> SHORT TASK
State how many lines of the items below contain the string "height". Give only the number.
---------- MATERIAL FOR THIS EXERCISE
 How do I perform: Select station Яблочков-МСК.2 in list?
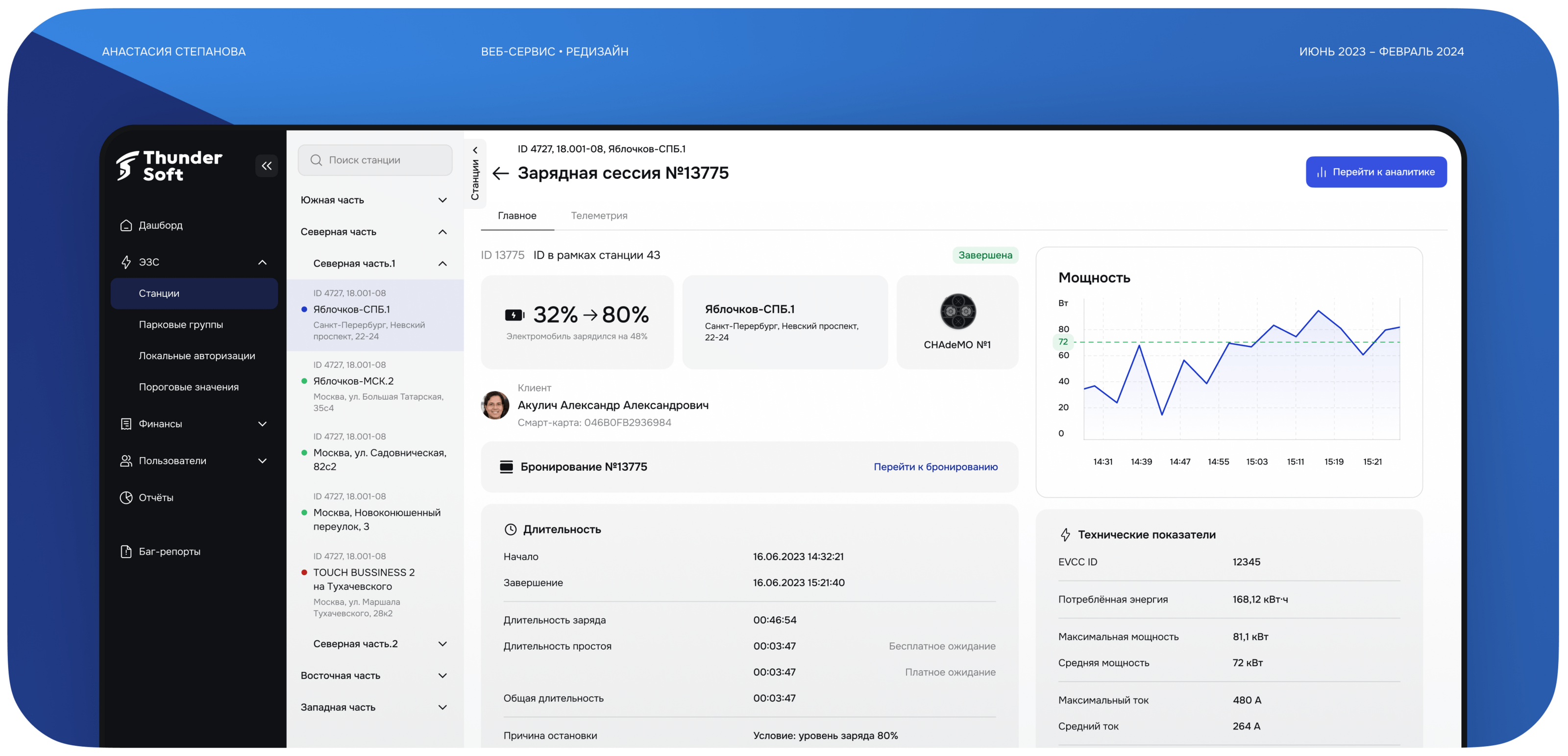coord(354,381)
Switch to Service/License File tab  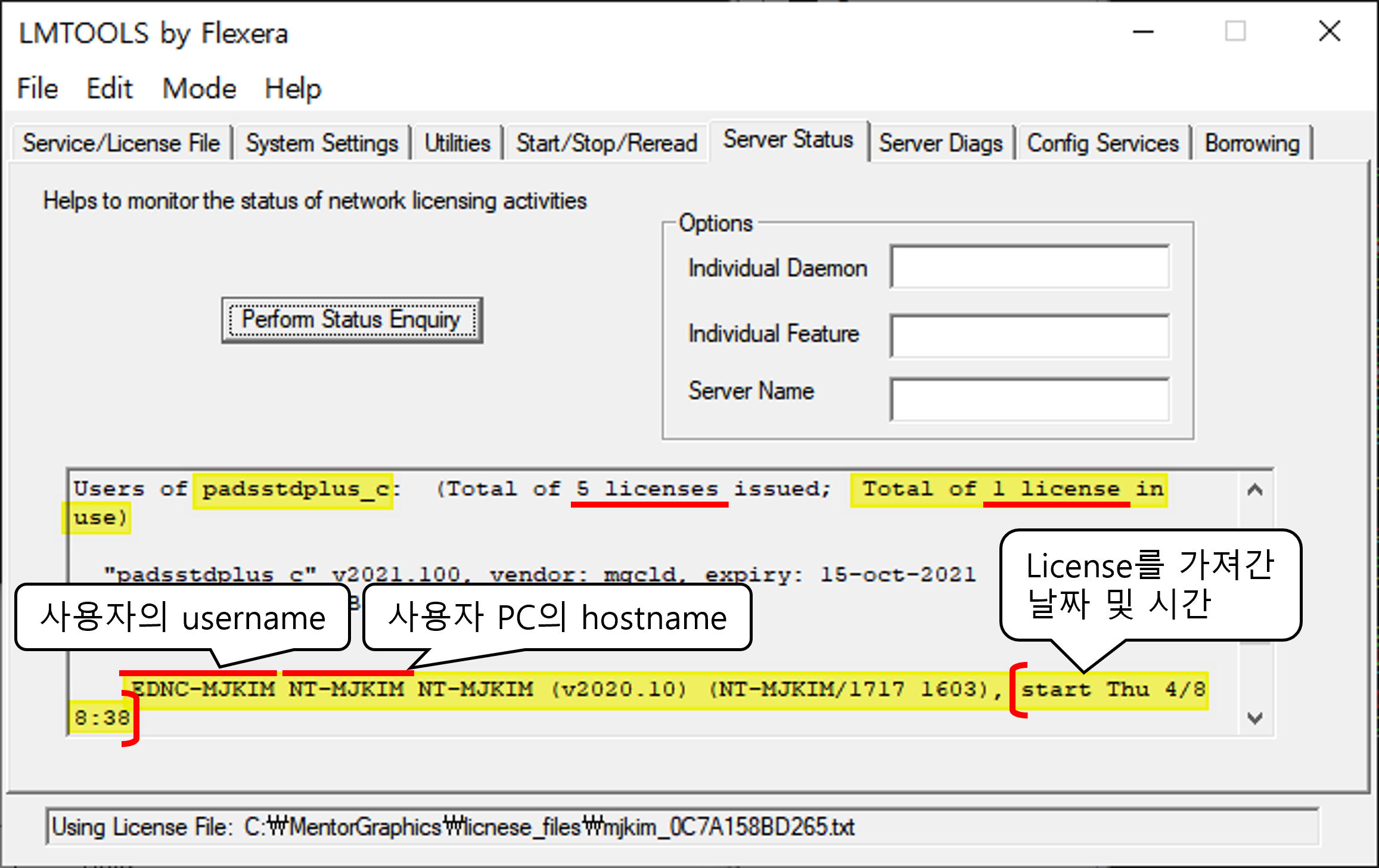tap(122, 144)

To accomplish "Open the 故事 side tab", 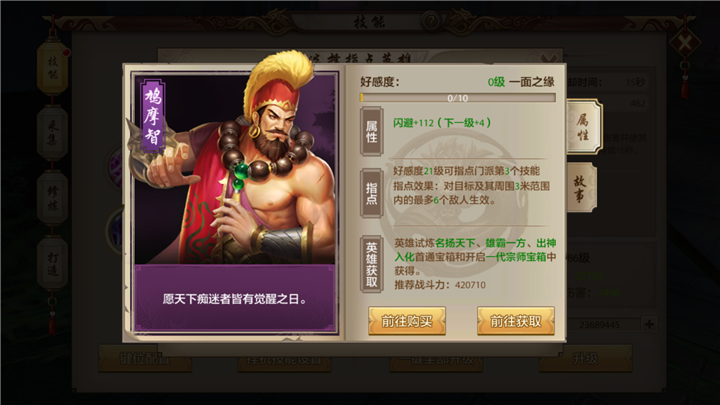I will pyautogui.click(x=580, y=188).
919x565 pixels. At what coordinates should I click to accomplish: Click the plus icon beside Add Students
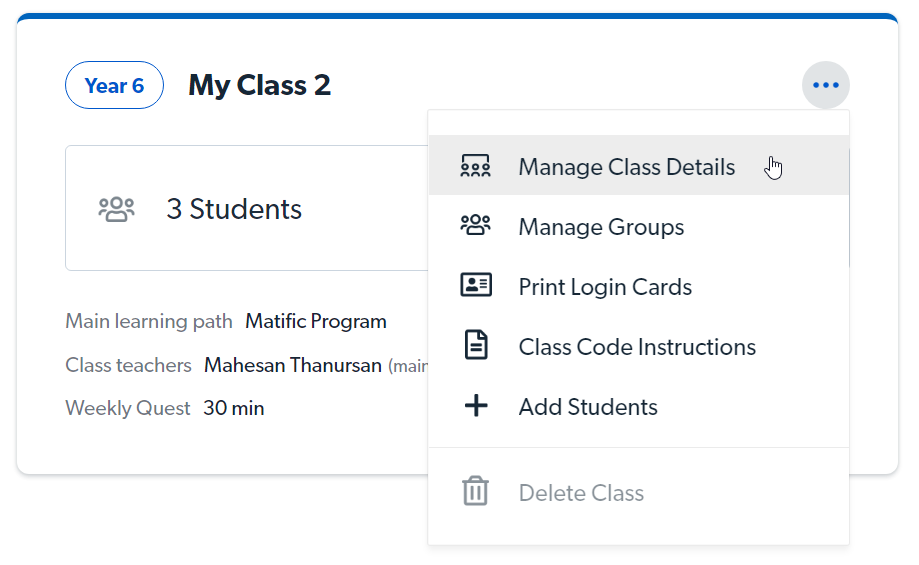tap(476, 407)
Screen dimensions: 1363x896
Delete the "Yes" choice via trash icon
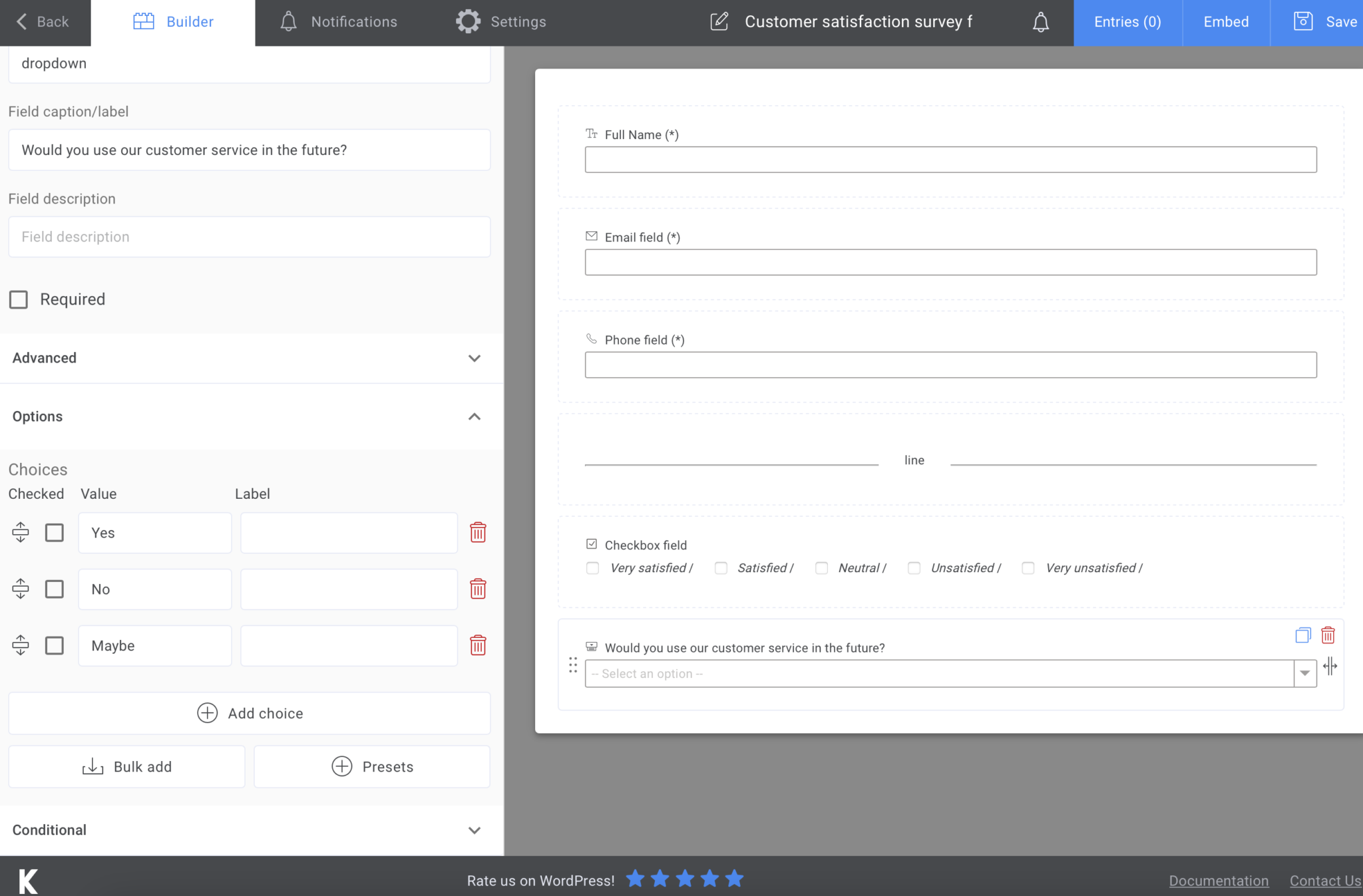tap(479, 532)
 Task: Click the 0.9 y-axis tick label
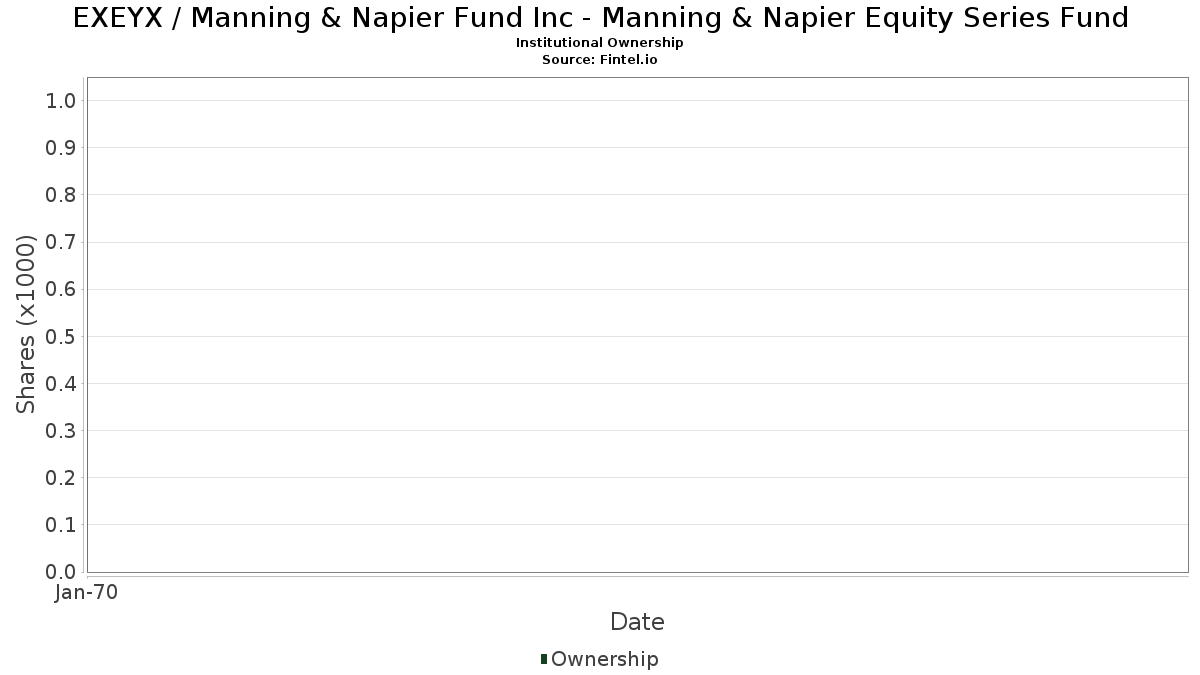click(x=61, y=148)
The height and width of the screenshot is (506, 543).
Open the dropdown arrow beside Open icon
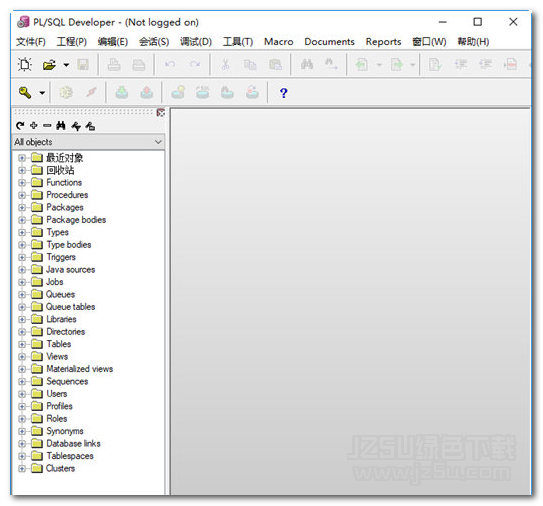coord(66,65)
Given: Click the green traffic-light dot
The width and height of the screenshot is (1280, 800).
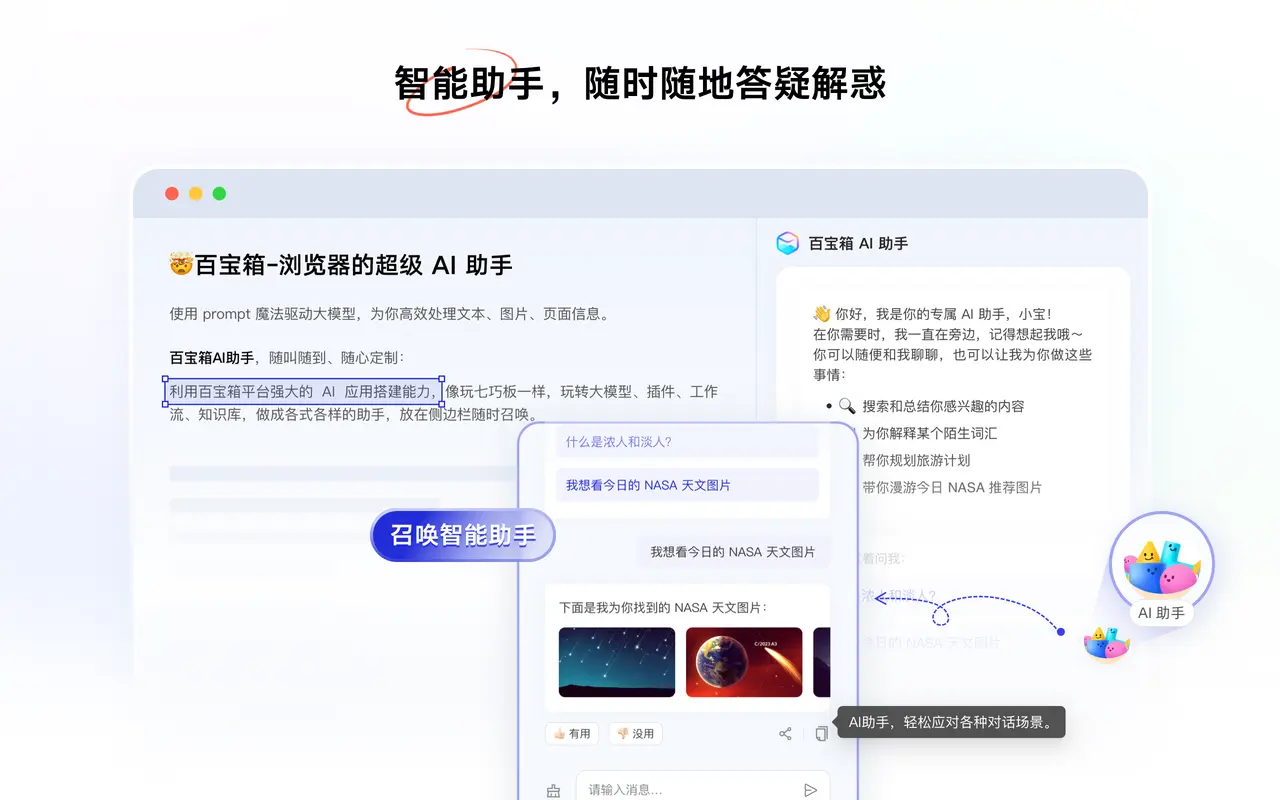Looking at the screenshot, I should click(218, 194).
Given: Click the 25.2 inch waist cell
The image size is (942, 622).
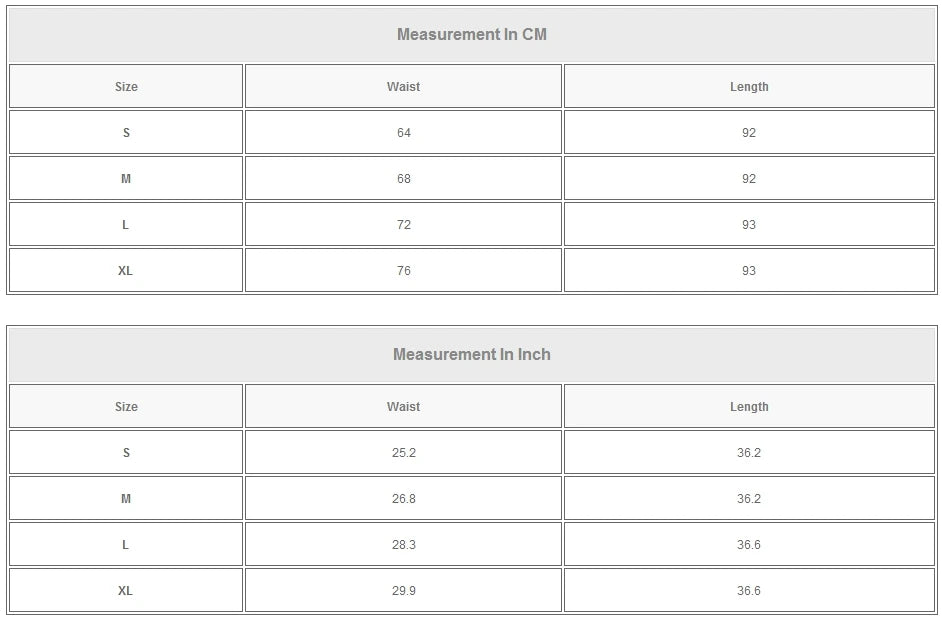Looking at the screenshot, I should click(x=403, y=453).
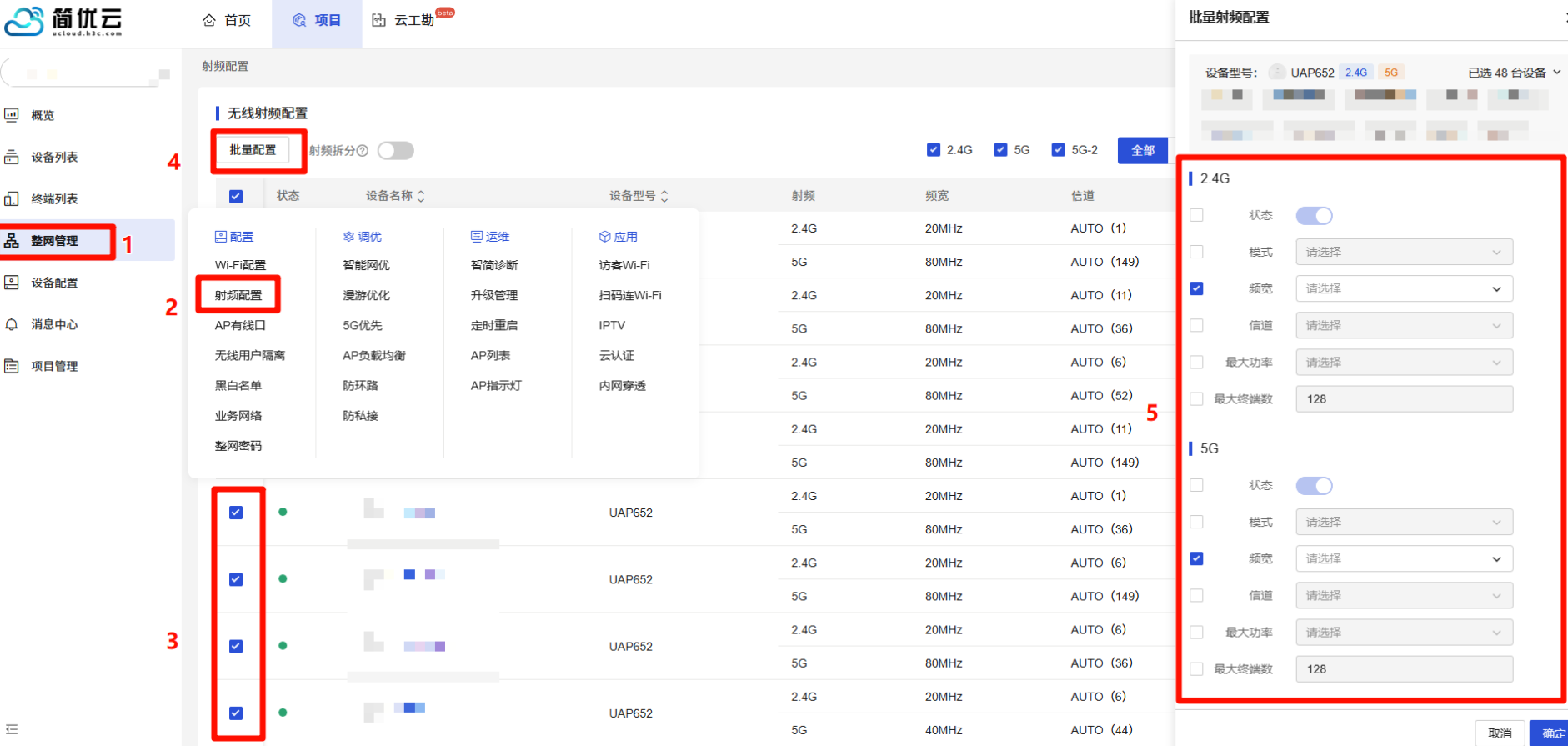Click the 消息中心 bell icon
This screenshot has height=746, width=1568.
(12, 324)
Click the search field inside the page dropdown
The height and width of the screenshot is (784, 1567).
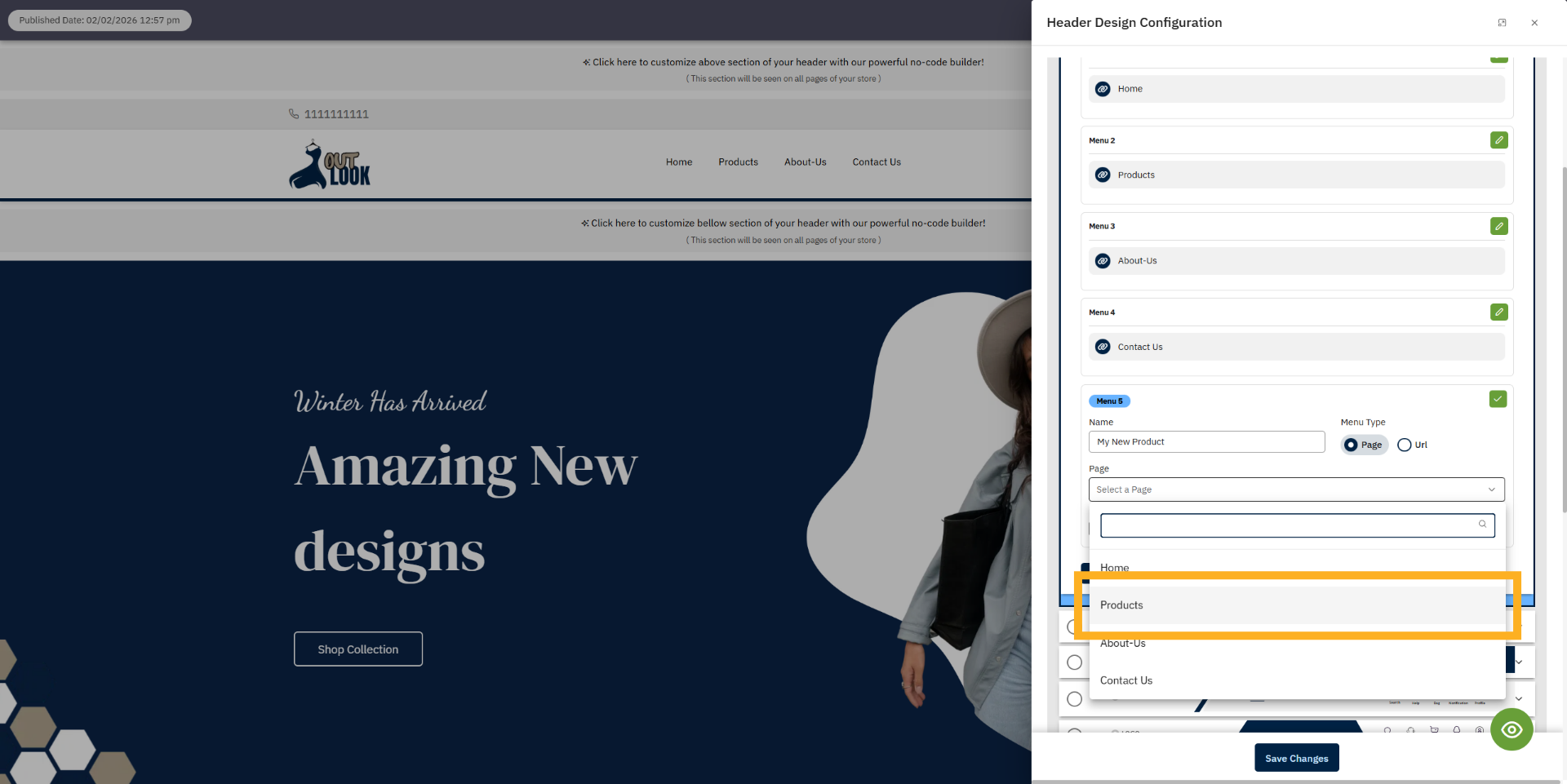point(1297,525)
--------------------
> WORKED SOLUTION
4